* **INPUT DATA**
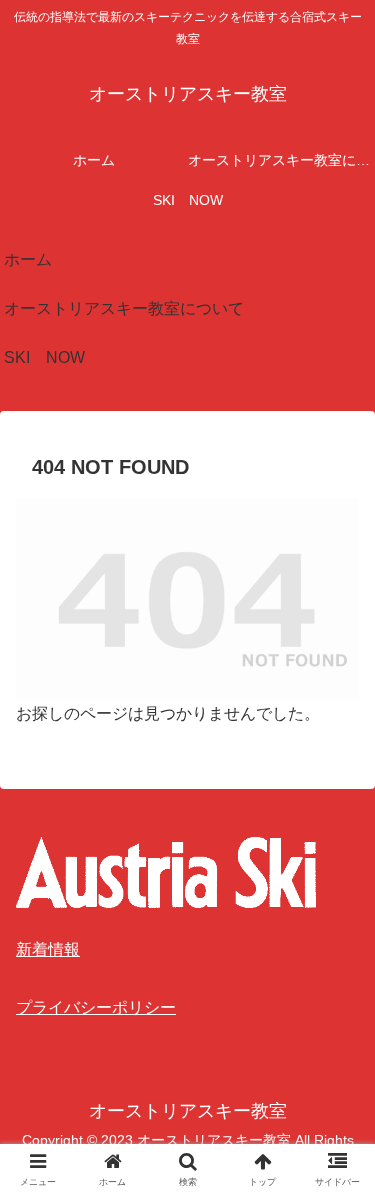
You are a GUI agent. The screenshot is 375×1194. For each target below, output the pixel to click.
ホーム (28, 259)
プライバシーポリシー (96, 1007)
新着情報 (48, 949)
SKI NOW (44, 357)
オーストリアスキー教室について (124, 308)
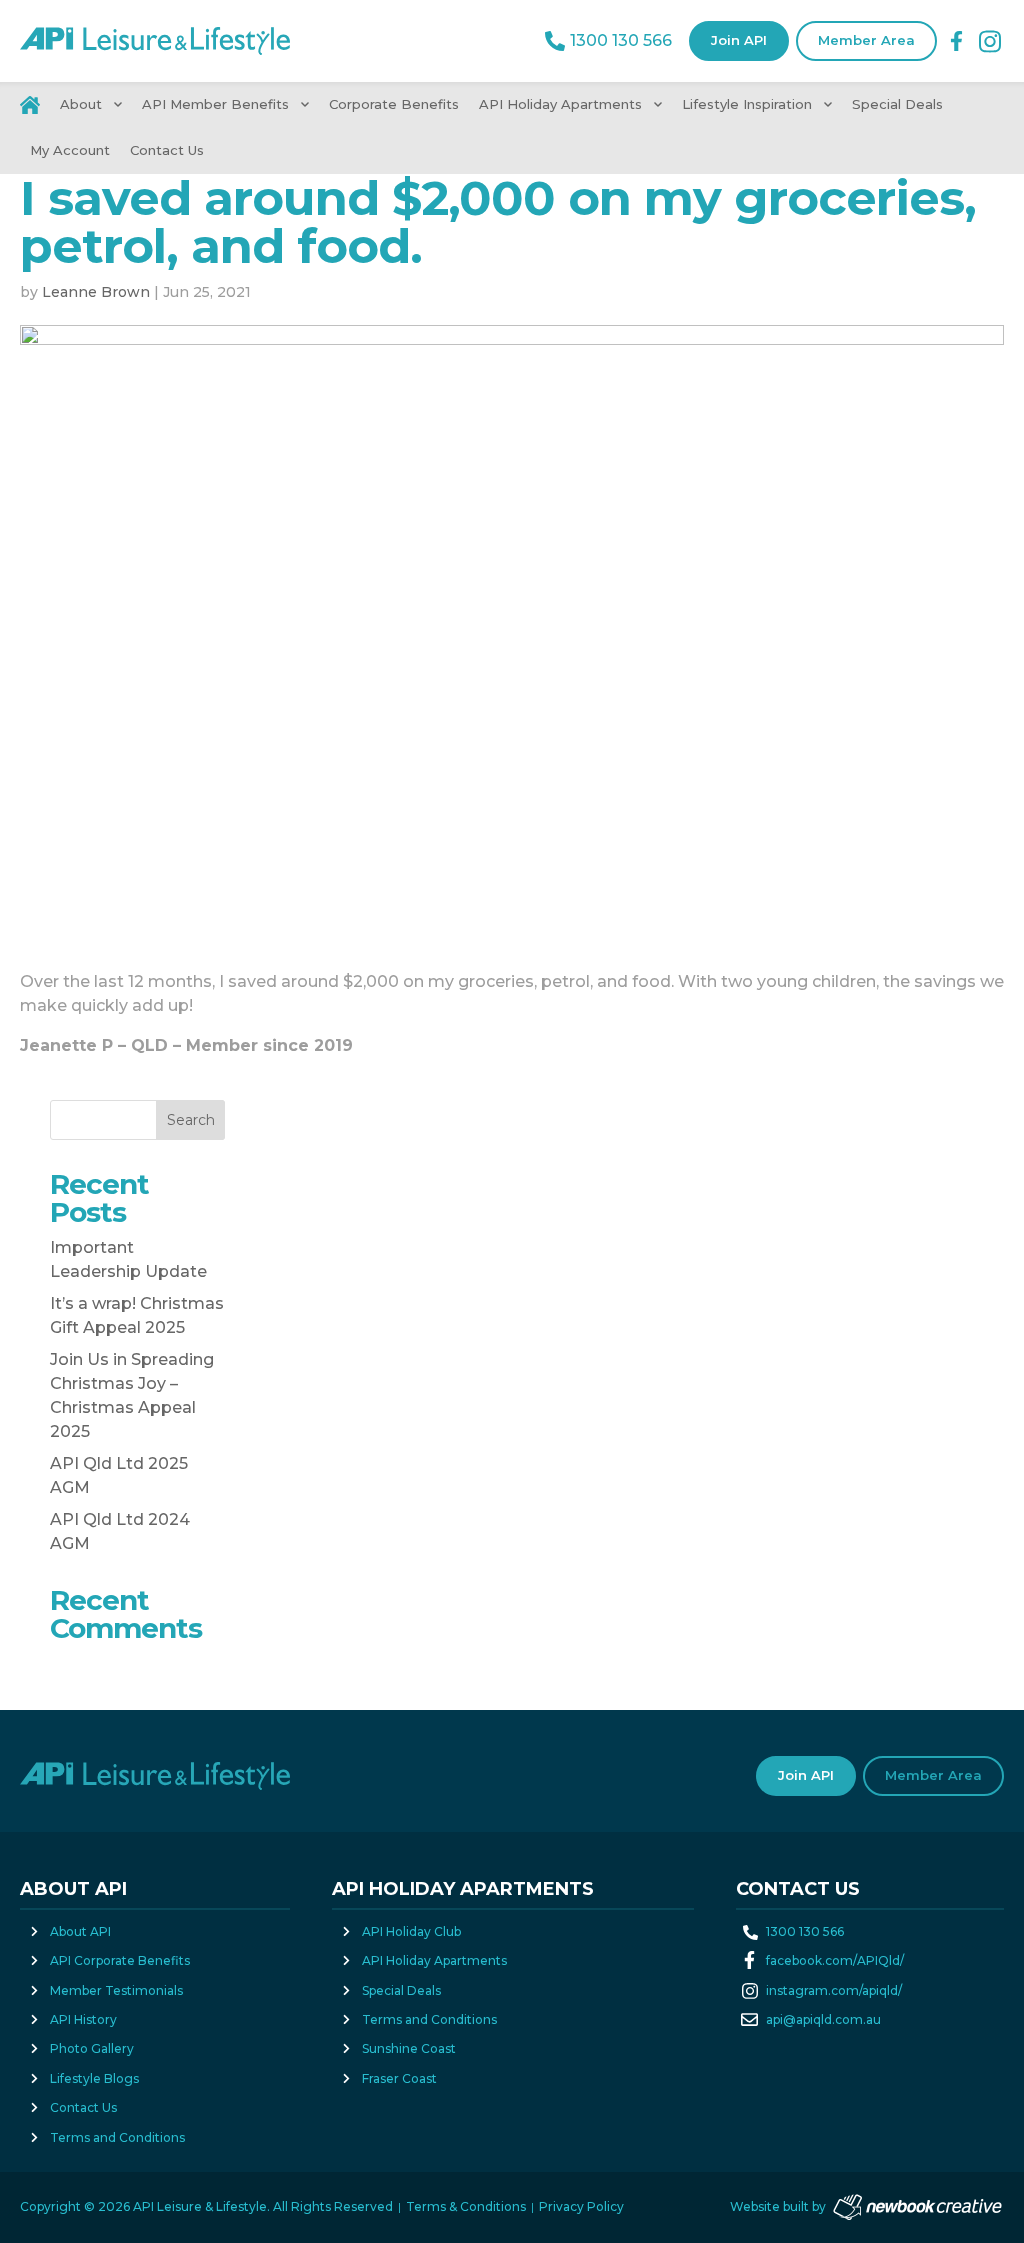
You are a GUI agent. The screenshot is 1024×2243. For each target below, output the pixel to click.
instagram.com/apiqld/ (834, 1990)
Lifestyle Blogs (94, 2078)
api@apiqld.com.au (823, 2019)
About (81, 104)
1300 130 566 (621, 40)
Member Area (866, 40)
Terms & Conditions (466, 2207)
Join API (739, 40)
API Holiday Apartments (560, 104)
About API (80, 1931)
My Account (70, 150)
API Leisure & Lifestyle (155, 41)
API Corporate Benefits (120, 1960)
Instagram (990, 41)
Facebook (956, 41)
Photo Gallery (92, 2048)
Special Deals (897, 104)
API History (83, 2019)
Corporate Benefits (394, 104)
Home (35, 105)
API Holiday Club (411, 1931)
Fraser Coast (399, 2078)
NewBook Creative (917, 2207)
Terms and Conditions (117, 2137)
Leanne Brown (96, 292)
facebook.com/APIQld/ (835, 1960)
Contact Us (167, 150)
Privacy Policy (581, 2207)
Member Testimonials (116, 1990)
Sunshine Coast (409, 2048)
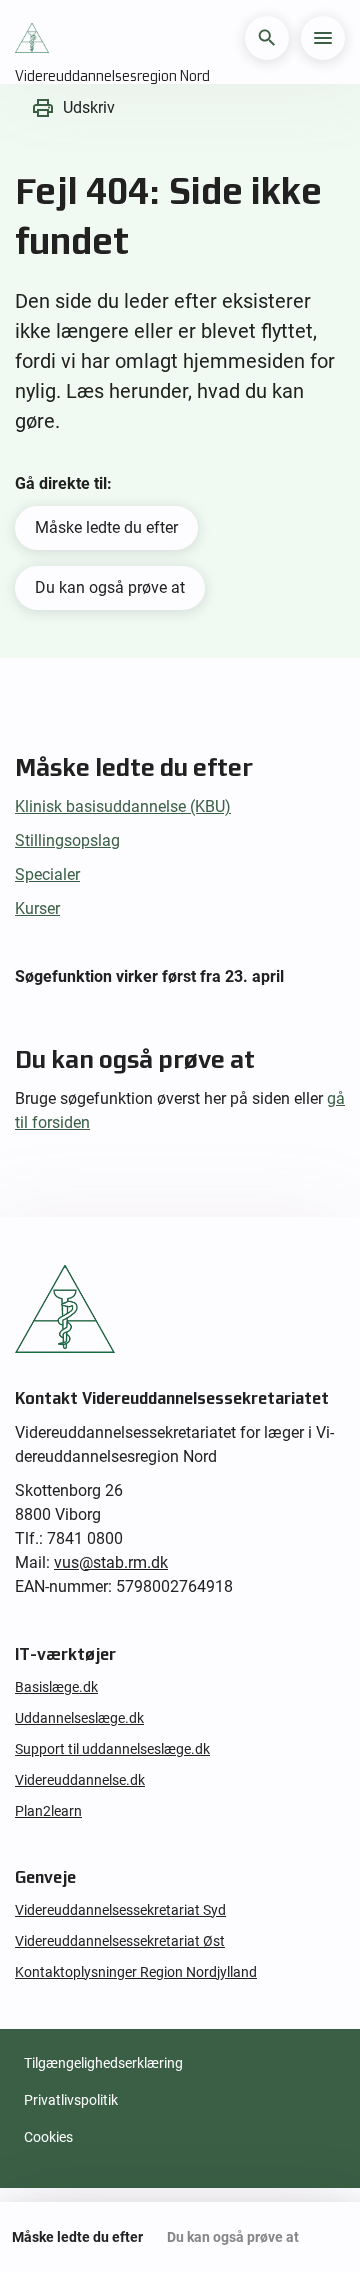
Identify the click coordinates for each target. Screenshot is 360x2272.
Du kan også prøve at (110, 587)
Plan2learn (48, 1811)
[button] (267, 38)
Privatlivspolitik (71, 2100)
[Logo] (37, 38)
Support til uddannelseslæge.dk (112, 1749)
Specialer (47, 874)
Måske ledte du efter (106, 527)
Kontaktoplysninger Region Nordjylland (136, 1972)
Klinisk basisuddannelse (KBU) (123, 806)
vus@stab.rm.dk (111, 1562)
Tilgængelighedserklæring (103, 2063)
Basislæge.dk (56, 1687)
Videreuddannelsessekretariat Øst (120, 1941)
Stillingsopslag (67, 840)
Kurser (37, 908)
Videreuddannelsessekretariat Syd (120, 1910)
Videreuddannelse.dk (80, 1780)
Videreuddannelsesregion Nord (112, 76)
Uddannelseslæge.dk (79, 1718)
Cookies (48, 2137)
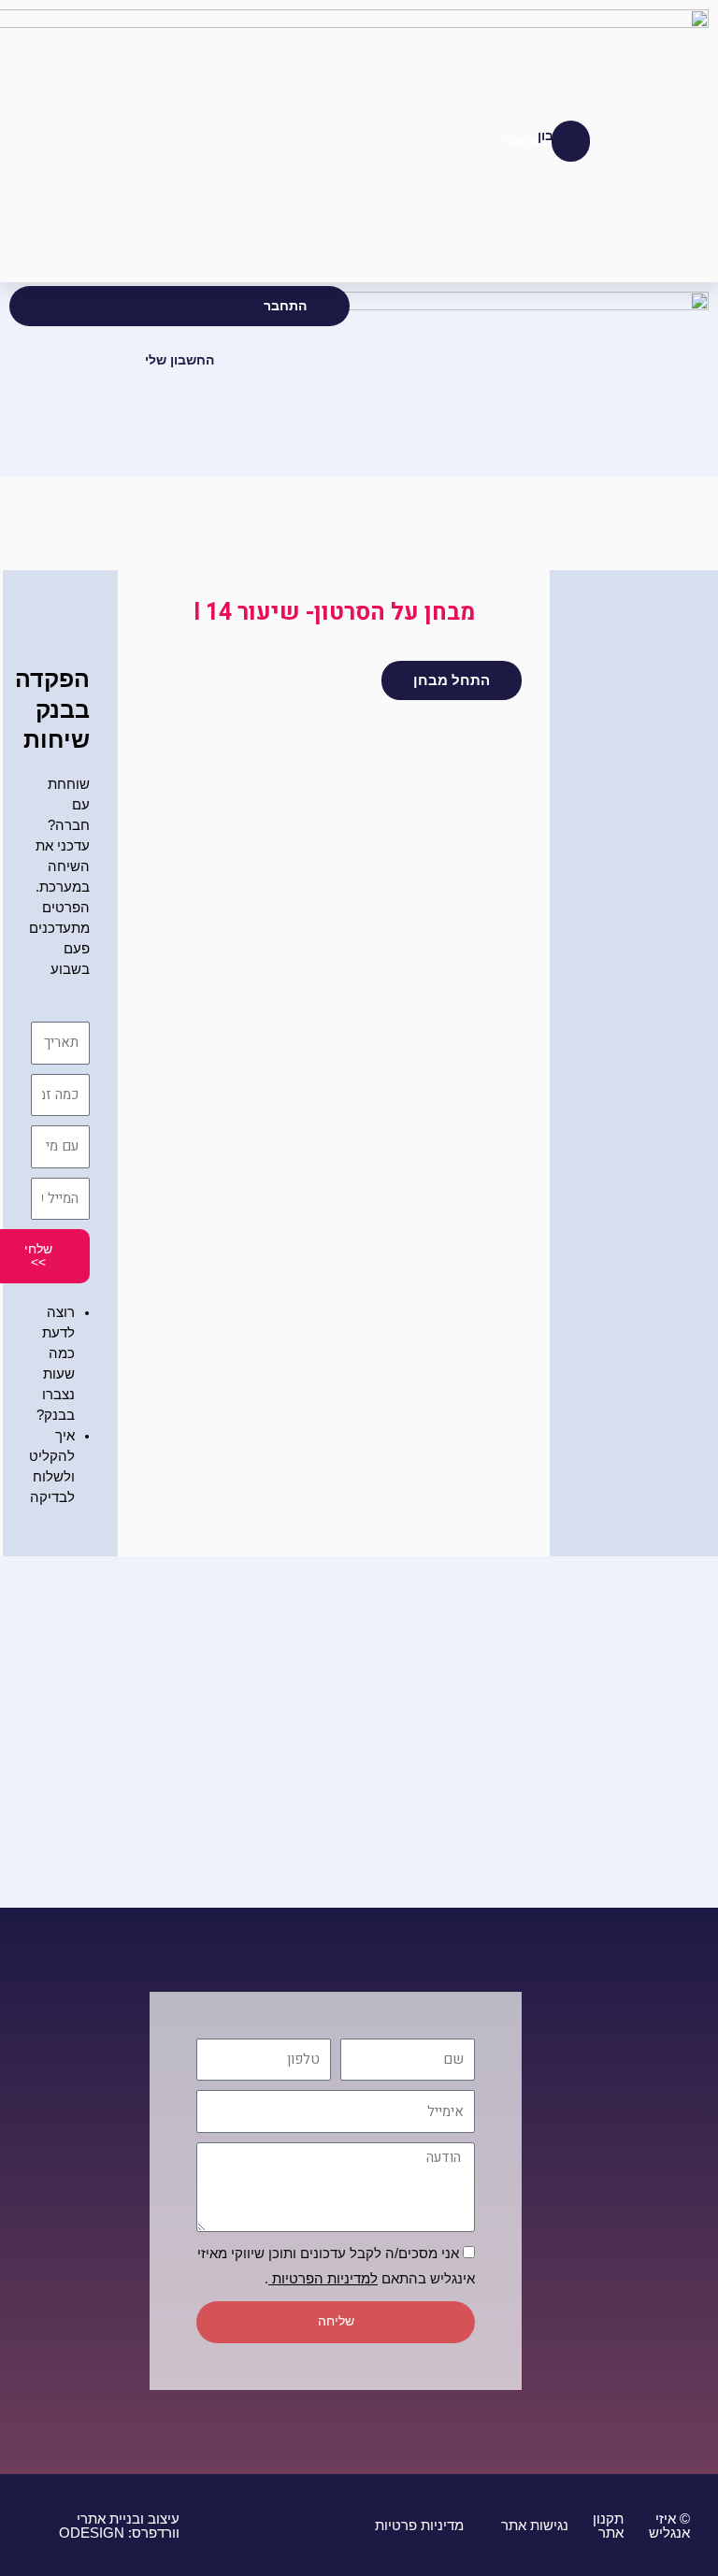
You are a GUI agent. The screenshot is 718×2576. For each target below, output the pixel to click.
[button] (661, 141)
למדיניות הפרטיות (323, 2278)
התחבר (285, 305)
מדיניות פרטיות (417, 2525)
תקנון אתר (608, 2525)
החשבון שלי (179, 359)
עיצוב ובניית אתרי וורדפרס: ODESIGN (119, 2525)
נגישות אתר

* **ABOUT THIS TASK**
Take each line in the listing that has the word "Videreuddannelsessekretariat" and copy it.

* **FINISHED TASK**
Videreuddannelsessekretariat Øst (120, 1941)
Videreuddannelsessekretariat Syd (120, 1910)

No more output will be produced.